Un siglo después, un estudiante encuentra bajo una de las vitrinas de exposición, en la planta alta del Museo de la Plata, un cajón con el número 5602, que contiene restos humanos envueltos en sábanas. Los huesos aún estaban blancos, por haber sido tratados con cal. También está allí el catálogo inédito de Lehmann-Nistche que se creía perdido. En la primera página dice «esqueleto (sin cráneo) de una india Guayaquí. Damiana. Fallecida en Melchor Romero en 1907. Su cabeza fue enviada al doctor Virchow.»

La cabeza llega en tres partes dentro de un tubo de estaño. Cuando abren el cráneo con un serrucho el corte llega «demasiado bajo», lo que impide realizar la preparación de la órbita, pero en cambio «el cerebro se conserva de una manera admirable», describe Lehmann-Nistche, después de recibir los comentarios de su colega de Alemania en una carta. Creían estar analizando un ejemplar de una tribu furiosa que aún vivía en la edad de piedra. Buscaban en la anatomía algo que comprobara sus teorías. No sentían el más mínimo remordimiento con respecto al trato que daban a las personas, ya que no las consideraban tales. «He disecado muchos cadáveres y nunca he encontrado un alma», en palabras de Virchow.

El camino de regreso de la mujer Aché fue largo en verdad. Tardó 114 años en volver a su tierra, una reserva de solo tres mil hectáreas donde sobreviven las comunidades.

Conocida su historia, los Aché cambiaron el nombre de Damina a Kryygi. Que aunque tampoco es el verdadero, que ya nadie conoce, al menos es uno elegido por los suyos. Pidieron la restitución al Museo de la Plata y al Hopistal «La Charité» (La Caridad) de Berlín, donde había quedado su cabeza, en la colección de anatomía. Ambos pedidos fueron concedidos.

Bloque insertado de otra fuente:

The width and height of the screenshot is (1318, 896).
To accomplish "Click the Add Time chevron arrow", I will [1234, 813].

El trabajo de la antropóloga Patricia Arenas y de los integrantes del Colectivo Guías fue fundamental para el hallazgo y restitución del cuerpo. La periodista alemana Heidi Boehmecker fue quien encontró donde se guardaba la cabeza.

El proceso de restitución de los restos, en 2010, está muy bien documentado en la película «Damiana Kryygi», de Alejandro Fernández Mouján. Desde la visita al museo de Emiliano Mbejyvagi e Hilario Kanjegi como representantes de la organización LINAJE de Paraguay, hasta el día que la comunidad Aché de Ypetimí reciben los restos. Es una ceremonia en la que hay cantos y bailes de los hombres con los rostros pintados, y un anciano con el cuerpo lleno de plumas blancas pegadas a su piel. Las mujeres en silencio.

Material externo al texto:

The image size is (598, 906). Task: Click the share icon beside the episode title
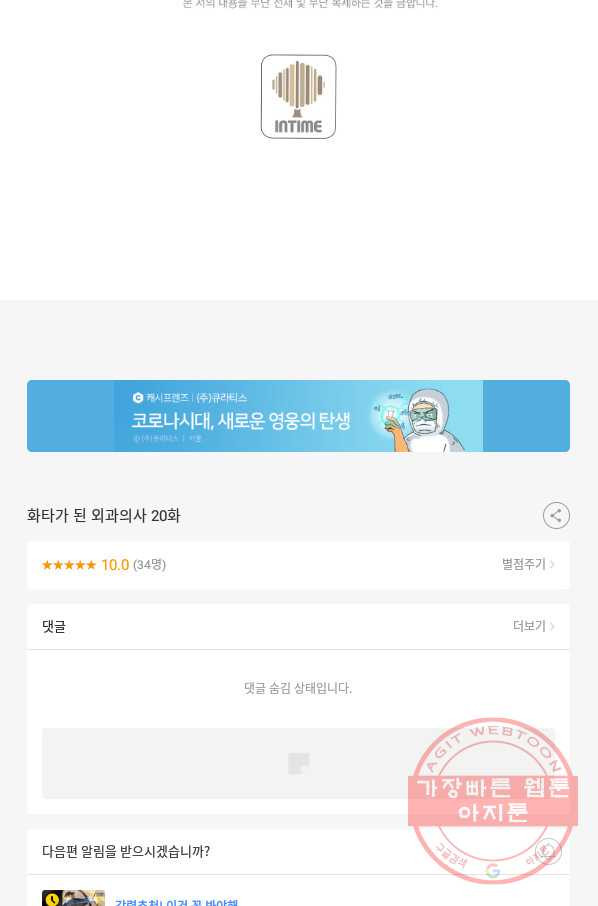556,515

En 2012 restituyeron la cabeza, también lo muestra la película. Sobre un escritorio en el hospital de Alemania se ve el cráneo. Es pequeño y tiene todos los dientes en perfecta conservación. Es notorio aquel corte, una línea negra que da la vuelta entera, como una vincha, y que en verdad cruza muy cerca de los ojos. Tiene palabras manuscritas sobre el hueso. Manchas naranjas, dibujadas. Y dos resortes que van desde sendos ganchos atornillados al costado hasta la mandíbula, para sostenerla.

Explica un funcionario que también estaban la cabellera, un «cuero cabelludo seco», y «la lengua, preparada y conservada en formalina».

Después hay un acto en una embajada, un aeropuerto. Un viaje en colectivo por el Paraguay, a través de una ruta delgada, que se escurre entre campos de soja, donde antes había bosques inmensos y milenarios. Y es el final. De la película y de la historia. Ya no hay más nada que ese viaje de vuelta. Solo el recuerdo de una niña secuestrada después de la muerte de su madre. Nombres olvidados. Atropellos a las comunidades y a la naturaleza. Ofensas. Heridas profundas que nunca sanarán.